バッドトリップ! | ナノ
17

試着室から出てきた跡部を見て、私は唸った。
彼は黒いTシャツに濃い色のジーンズという超普通の格好である。おまけにこの店の商品だから上下ともに安物だ。にもかかわらず、跡部はまるで高級ブランド服を着ているかのような見えた。
要するに、驚くほど格好がよかった。

「なんで?おかしいよ!」
「地味だがおかしな組み合わせじゃねえよ」
「イヤそっちじゃなくて……ちょっと失礼」

私は跡部に近づくと無遠慮にシャツの裾を捲った。割れた腹がチラリと見えるが全力でスルーする。素早く服のタグを確認するが、間違いなくこの店の商品だった。

「お前、恥ずかしがってた割には大胆だな」
「それどころじゃないから」
「は」
「ちょっと跡部!次はこっちを着て」
「あ、ああ」

私は跡部にポリエステル製のペラッペラなワイシャツを勢いよく渡して試着室に押し込んだ。
本当だったら、庶民的な服装をして微妙な格好になった跡部を大笑いしてやるつもりだったのだ。いくらあの跡部でも……いや、あの高級感あふれる容貌の跡部だからこそ、「いかにも安物」な服を着たらチグハグで珍妙になるはずだった。なのに、この結果である。
ぜったいにダサくしてやる!庶民の厳しさを教えるのだ!
私は決意新たに拳を握った。

「……なに拳を握ってやがる」
「あ、終わった?」

跡部の声に笑顔で振り返る。さすがにあのポリエステルならダサく見えるに違いない!
私は試着室の前の彼を見てぱっかり口を開けた。

「ナンデ?」
「……『なんで』?」
「跡部、これ、さっき渡した服だよね?」
「ああ。思っていたほど悪くねえな。さすがに肌触りや仕立ては悪いが」
「な、なんで!?」

まるで絹のシャツのように見えた。
例の服を着た跡部は、ダサく見えるどころか恐ろしく上品に見える。この店の服を着ているのに、これじゃあ掃き溜めに鶴だ。

「なんだ、さっきから」
「跡部は跡部なのね……」
「アーン?当たり前だろうが」

私はがっくりとうなだれた。手強い。さすがキングだけあるらしい。跡部への復讐は次の機会にお預けだ。私は気を取り直して、鞄から予算表を取り出し金額を確認した。
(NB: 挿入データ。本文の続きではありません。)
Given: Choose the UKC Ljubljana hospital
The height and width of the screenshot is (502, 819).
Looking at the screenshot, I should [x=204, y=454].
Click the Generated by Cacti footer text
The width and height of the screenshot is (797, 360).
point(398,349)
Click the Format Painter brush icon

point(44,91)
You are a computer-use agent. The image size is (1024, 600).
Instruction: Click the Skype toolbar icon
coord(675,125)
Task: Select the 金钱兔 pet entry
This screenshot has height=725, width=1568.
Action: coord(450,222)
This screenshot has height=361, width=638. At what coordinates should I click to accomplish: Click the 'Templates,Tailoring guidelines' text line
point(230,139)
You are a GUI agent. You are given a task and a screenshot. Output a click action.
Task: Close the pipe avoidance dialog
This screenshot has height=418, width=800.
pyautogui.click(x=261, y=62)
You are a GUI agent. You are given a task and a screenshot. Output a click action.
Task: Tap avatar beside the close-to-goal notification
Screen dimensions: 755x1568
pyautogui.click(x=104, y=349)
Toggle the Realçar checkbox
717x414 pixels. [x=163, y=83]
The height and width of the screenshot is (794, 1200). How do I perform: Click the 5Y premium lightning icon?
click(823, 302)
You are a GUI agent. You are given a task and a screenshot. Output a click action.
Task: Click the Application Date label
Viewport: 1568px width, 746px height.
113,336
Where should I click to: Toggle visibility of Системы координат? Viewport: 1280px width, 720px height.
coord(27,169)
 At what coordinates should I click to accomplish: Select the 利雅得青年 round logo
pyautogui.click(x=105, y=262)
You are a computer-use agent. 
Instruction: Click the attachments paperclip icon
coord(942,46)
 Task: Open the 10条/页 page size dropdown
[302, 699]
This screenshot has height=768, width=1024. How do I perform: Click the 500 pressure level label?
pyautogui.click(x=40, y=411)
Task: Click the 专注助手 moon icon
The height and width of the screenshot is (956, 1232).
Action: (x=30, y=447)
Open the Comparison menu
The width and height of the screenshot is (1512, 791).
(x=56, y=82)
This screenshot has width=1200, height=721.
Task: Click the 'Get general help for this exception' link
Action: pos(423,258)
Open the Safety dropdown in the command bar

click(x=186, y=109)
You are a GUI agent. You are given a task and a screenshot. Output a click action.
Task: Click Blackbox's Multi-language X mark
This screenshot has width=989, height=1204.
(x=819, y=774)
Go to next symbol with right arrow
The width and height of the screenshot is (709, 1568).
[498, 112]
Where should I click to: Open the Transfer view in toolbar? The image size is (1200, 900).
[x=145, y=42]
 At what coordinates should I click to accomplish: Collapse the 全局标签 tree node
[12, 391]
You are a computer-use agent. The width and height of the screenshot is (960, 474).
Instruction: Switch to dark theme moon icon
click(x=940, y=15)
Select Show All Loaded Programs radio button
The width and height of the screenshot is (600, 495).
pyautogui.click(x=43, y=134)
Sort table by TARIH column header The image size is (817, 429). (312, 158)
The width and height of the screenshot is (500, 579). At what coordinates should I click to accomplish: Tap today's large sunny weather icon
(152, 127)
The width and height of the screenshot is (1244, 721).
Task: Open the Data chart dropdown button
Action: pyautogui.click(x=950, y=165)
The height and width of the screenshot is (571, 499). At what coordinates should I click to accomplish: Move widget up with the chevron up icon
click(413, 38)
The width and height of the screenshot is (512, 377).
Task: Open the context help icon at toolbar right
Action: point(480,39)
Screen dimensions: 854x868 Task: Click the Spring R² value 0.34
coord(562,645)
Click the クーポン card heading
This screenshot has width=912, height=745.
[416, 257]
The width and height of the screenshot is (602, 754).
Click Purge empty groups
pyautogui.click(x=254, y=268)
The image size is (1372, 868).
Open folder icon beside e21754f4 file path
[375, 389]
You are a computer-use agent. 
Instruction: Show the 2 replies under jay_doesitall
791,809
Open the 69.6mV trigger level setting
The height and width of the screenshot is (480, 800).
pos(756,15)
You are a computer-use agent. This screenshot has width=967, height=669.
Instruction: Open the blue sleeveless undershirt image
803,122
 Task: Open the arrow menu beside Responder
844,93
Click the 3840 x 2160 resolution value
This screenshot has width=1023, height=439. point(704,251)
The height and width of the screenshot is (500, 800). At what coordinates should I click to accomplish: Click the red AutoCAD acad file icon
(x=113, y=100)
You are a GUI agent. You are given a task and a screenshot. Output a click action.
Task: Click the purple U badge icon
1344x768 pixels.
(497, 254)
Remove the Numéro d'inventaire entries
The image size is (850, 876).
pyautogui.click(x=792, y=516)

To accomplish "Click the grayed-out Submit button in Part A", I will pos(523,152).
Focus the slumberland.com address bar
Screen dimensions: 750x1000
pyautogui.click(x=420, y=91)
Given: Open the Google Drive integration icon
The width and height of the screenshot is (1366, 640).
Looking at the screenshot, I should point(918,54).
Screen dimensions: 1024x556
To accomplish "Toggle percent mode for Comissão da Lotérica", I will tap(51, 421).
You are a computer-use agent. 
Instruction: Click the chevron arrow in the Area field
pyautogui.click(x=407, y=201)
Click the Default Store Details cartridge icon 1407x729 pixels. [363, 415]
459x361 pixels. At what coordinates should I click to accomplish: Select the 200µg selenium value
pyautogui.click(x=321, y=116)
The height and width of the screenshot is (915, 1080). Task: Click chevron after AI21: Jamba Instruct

「じゃ、買う服はここにあるのとそれでいい?まだ欲しいものある?」
「いや、十分だ」
「あっれー?倉本じゃん」

突然、後方から聞き覚えのある声がした。イヤな予感がして振り返ると、予想通り、気の強い苦手な同級生がこちらへ近づいてきていた。跡部は声に気がつかなかったのか、そのまま試着室に引っ込んでしまう。
無理やり笑顔になって挨拶を返すと、いつもは私のことなど気にもとめない彼女がやけに馴れ馴れしく話しかけてくる。

「あの人だれ?名前は?マジイケメンじゃん。彼氏?」

彼女の目はぎらぎらしている。彼氏かと尋ねておきながら「あんなイケメンを彼氏にするなんて生意気」とでも言いたげに見える。
私は顔がひきつりそうになるのがわかった。